Passage:
######

Office of Sport

Agency overview
- Formed: 1955; 71 years ago
- Preceding Agency: NSW Sport and Recreation; New South Wales Department of Tourism, Sport and Recreation;
- Type: Government agency
- Jurisdiction: New South Wales
- Headquarters: Level 3, 6B Figtree Drive, Sydney Olympic Park
- Minister responsible: The Hon. Steve Kamper MP, Minister for Sport;
- Agency executive: Adam Berry, Chief Executive, Office of Sport;
- Parent department: Department of Creative Industries, Tourism, Hospitality and Sport
- Website: www.sport.nsw.gov.au

= Office of Sport (New South Wales) =

Agency of the New South Wales Government

The New South Wales Office of Sport, an agency of the New South Wales Government, is responsible for assisting the people of New South Wales to participate in sport and active recreation, in order to improve personal and community well being.

Administratively, the agency is a division within the Department of Creative Industries, Tourism, Hospitality and Sport. The Chief Executive of the Office of Sport is Adam Berry. The agency is responsible to the Minister for Sport, presently The Hon. Steve Kamper .

==History==
The history of the agency goes back to 1955 when the New South Wales Department of Sport and Recreation was formed. In 2003 the agency was reincarnated as the New South Wales Department of Tourism, Sport and Recreation (2003 to 2006), the Department of the Arts, Sport and Recreation (2006 to 2009), Communities NSW (2009 to 2011), and Office of Communities, Sport & Recreation (2011–2014). NSW Sport and Recreation was formed in 2014.

==Branches==

The Office of Sport is divided into three branches:

===Commercial Services===
As part of its commitment to the people of NSW, the Office of Sport manages ten centres in NSW, three Olympic sport venues and The Duke of Edinburgh's Award.

The Sport and Recreation Centres offer people of all ages the opportunity to participate in well-planned recreational and sporting activities in a residential environment at an economical cost. The Centres offer the following programs and services:
- School camps for government, independent and catholic schools throughout NSW (targeted at primary and high school students)
- Kids and family holiday camps – during school holidays
- Programs for under-represented and disadvantaged groups such as respite camps for disabled teens
- Active experiences and outdoor education programs for corporates and community groups.

The ten Sport and Recreation Centres are located at:
- Berry (South Coast)
- Broken Bay (Hawkesbury)
- Borambola (Riverina)
- Jindabyne (Snowy Mountains)
- Lake Ainsworth (North Coast)
- Lake Burrendong (Western NSW)
- Lake Keepit (North West NSW)
- Milson Island (Hawkesbury)
- Narrabeen (Sydney)
- Point Wolstoncroft (Hunter)

Olympic Sport Venues include:
- Sydney International Equestrian Centre (Sydney)
- Sydney International Regatta Centre (Sydney)
- Sydney International Shooting Centre (Sydney)
- Penrith Whitewater Stadium (Sydney)

===Participation and Partnerships===
The Participation and Partnerships branch incorporates regions, funding and performance, and industry programs.

The Office of Sport has offices in:
- Sydney (Central Region)
- Borambola near Wagga Wagga (Southern Region)
- Dubbo (Western Region)
- Lennox Head (Northern Region)
- Newcastle (Northern Region)
- Orange (Western Region)
- Ourimbah (Northern Region)

######

Listed records:

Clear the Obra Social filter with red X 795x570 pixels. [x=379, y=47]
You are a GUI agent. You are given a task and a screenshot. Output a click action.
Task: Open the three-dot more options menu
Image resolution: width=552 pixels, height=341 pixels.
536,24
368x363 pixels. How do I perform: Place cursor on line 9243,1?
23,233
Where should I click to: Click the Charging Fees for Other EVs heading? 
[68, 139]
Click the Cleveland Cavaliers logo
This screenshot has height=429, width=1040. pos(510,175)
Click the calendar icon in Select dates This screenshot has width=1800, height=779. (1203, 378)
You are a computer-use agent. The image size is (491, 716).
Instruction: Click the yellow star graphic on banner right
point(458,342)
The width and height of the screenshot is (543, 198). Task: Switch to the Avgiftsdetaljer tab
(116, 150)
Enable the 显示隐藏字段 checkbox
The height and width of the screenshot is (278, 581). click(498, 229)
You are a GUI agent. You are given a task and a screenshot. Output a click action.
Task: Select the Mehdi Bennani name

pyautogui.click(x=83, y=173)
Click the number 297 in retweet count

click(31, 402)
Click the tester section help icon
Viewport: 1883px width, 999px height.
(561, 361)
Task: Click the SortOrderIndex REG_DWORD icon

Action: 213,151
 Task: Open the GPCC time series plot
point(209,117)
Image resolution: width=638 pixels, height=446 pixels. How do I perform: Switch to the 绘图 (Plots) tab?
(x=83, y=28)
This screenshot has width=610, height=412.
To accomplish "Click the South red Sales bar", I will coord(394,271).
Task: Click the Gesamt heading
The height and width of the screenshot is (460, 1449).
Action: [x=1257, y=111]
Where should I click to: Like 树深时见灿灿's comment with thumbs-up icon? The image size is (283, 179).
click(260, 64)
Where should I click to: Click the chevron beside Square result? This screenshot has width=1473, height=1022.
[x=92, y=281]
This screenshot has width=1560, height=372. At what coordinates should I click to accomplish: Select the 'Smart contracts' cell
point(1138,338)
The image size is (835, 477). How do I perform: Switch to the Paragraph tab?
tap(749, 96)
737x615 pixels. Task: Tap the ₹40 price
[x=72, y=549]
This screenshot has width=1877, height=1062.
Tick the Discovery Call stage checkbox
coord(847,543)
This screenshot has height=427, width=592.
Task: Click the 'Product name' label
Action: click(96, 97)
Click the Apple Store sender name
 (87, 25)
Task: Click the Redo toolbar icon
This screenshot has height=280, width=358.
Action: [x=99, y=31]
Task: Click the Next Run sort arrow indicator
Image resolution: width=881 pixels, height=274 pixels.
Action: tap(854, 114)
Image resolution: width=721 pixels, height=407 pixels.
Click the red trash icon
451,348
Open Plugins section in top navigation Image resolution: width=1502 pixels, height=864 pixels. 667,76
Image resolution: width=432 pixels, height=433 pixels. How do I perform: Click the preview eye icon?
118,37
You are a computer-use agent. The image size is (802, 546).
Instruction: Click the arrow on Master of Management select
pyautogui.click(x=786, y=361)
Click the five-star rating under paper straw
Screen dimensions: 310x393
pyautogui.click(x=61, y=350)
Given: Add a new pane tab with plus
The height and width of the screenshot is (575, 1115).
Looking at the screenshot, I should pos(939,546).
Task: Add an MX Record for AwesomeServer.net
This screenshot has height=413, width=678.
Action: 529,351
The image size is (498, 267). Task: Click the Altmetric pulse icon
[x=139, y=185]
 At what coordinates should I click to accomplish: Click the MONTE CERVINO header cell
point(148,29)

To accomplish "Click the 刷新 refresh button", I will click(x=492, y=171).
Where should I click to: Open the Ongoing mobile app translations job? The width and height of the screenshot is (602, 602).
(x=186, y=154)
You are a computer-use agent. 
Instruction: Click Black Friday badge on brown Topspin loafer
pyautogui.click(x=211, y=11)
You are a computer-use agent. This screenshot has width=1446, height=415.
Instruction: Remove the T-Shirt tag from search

######

Task description: In the Office of Sport passage above the rows, why does the agency assist the people of New South Wales to participate in sport and active recreation? Answer in one to three sentences.

Output of the task: It does so to improve personal and community well being.